Short problem:
Repeat the stretch of lines from the start of the records through the line containing "Action: click(x=588, y=11)", both ends included, reproducing each one verbatim.

▼▼▼

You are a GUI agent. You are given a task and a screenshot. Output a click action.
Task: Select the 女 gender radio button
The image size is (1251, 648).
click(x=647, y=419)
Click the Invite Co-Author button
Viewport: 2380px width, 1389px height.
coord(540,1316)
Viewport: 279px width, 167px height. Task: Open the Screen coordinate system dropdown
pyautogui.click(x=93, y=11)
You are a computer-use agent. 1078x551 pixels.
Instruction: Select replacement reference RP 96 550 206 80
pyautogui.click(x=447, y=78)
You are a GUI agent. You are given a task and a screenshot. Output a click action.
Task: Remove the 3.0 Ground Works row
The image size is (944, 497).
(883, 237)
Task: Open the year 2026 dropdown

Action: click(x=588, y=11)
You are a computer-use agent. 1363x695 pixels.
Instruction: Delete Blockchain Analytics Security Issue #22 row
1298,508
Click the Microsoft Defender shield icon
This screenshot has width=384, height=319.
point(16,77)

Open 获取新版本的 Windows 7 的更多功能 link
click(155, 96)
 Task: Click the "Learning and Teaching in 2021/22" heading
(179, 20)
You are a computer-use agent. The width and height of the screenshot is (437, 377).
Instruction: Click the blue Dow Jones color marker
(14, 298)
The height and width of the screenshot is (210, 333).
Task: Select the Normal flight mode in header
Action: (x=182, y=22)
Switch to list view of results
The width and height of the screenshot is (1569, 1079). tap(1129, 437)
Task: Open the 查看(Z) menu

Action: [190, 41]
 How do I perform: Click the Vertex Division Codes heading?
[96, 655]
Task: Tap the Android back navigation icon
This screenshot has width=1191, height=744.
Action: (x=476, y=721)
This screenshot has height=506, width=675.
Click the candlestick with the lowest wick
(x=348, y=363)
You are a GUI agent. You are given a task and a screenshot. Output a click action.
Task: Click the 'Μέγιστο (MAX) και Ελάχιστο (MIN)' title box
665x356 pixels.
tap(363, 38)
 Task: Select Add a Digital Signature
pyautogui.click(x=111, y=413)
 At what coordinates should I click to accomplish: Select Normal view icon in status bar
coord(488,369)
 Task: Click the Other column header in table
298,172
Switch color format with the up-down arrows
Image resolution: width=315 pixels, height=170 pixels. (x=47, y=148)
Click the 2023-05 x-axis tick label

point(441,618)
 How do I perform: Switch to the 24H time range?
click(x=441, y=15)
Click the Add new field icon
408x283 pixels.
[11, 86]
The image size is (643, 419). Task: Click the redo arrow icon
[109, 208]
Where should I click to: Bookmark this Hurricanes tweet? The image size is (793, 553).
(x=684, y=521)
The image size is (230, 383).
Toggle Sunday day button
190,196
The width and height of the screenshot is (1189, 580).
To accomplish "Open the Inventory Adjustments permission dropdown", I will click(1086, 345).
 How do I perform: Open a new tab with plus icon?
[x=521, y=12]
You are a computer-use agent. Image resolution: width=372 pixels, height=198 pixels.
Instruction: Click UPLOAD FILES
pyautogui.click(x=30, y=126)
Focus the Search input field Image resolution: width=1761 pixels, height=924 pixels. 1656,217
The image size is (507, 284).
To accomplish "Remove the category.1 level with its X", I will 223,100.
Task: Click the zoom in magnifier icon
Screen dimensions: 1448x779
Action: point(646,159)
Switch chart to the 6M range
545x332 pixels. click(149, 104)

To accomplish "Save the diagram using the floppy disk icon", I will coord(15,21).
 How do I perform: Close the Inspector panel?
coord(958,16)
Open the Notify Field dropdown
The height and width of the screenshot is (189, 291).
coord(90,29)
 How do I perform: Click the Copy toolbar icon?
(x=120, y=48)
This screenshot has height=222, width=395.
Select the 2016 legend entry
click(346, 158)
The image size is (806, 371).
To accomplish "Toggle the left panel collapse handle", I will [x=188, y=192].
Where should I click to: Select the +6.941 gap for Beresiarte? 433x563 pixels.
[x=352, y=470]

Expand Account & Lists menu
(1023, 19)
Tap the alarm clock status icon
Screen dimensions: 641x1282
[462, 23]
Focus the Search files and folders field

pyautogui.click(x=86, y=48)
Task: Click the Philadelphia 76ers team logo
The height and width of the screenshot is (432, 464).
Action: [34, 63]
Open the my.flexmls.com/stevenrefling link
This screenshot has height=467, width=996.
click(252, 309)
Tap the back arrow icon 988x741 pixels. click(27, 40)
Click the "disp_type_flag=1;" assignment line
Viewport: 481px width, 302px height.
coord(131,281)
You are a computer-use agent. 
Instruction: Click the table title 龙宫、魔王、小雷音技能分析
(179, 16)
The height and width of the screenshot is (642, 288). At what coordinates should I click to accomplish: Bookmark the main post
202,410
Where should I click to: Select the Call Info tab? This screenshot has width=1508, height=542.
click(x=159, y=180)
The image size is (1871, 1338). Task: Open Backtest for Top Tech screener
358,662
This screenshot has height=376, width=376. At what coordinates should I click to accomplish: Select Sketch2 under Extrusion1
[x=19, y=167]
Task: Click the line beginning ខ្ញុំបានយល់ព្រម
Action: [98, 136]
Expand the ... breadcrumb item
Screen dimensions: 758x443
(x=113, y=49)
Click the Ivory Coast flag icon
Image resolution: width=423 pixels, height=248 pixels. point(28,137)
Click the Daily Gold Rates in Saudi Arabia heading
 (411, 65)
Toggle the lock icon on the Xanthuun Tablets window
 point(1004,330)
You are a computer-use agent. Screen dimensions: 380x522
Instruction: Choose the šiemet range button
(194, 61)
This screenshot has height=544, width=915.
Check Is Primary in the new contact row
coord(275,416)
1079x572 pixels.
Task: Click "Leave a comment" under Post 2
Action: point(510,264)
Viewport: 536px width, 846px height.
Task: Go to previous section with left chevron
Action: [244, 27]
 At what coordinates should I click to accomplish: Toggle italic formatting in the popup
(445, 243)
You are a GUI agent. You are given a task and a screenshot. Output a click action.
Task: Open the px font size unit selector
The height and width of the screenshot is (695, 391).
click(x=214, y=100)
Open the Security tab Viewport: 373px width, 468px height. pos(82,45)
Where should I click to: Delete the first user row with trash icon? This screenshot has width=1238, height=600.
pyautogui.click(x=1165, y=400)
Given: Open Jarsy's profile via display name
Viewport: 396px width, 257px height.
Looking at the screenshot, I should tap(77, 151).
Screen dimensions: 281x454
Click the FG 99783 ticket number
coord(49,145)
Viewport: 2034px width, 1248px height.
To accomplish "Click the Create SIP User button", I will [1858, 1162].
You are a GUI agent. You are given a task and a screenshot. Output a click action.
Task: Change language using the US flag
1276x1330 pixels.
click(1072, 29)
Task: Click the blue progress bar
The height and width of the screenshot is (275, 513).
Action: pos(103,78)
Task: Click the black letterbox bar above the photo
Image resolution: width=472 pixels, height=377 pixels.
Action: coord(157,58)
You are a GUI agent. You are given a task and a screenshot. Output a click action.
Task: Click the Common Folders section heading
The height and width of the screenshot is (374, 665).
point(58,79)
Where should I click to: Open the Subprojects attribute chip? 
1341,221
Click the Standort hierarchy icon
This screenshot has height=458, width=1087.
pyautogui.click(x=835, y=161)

▲▲▲

Written solution:
You are a GUI agent. You are given a task and a screenshot. Output a click action.
Task: Select the 女 gender radio button
The image size is (1251, 648).
click(x=647, y=419)
Click the Invite Co-Author button
Viewport: 2380px width, 1389px height.
coord(540,1316)
Viewport: 279px width, 167px height. Task: Open the Screen coordinate system dropdown
pyautogui.click(x=93, y=11)
You are a computer-use agent. 1078x551 pixels.
Instruction: Select replacement reference RP 96 550 206 80
pyautogui.click(x=447, y=78)
You are a GUI agent. You are given a task and a screenshot. Output a click action.
Task: Remove the 3.0 Ground Works row
The image size is (944, 497).
(883, 237)
Task: Open the year 2026 dropdown

Action: click(x=588, y=11)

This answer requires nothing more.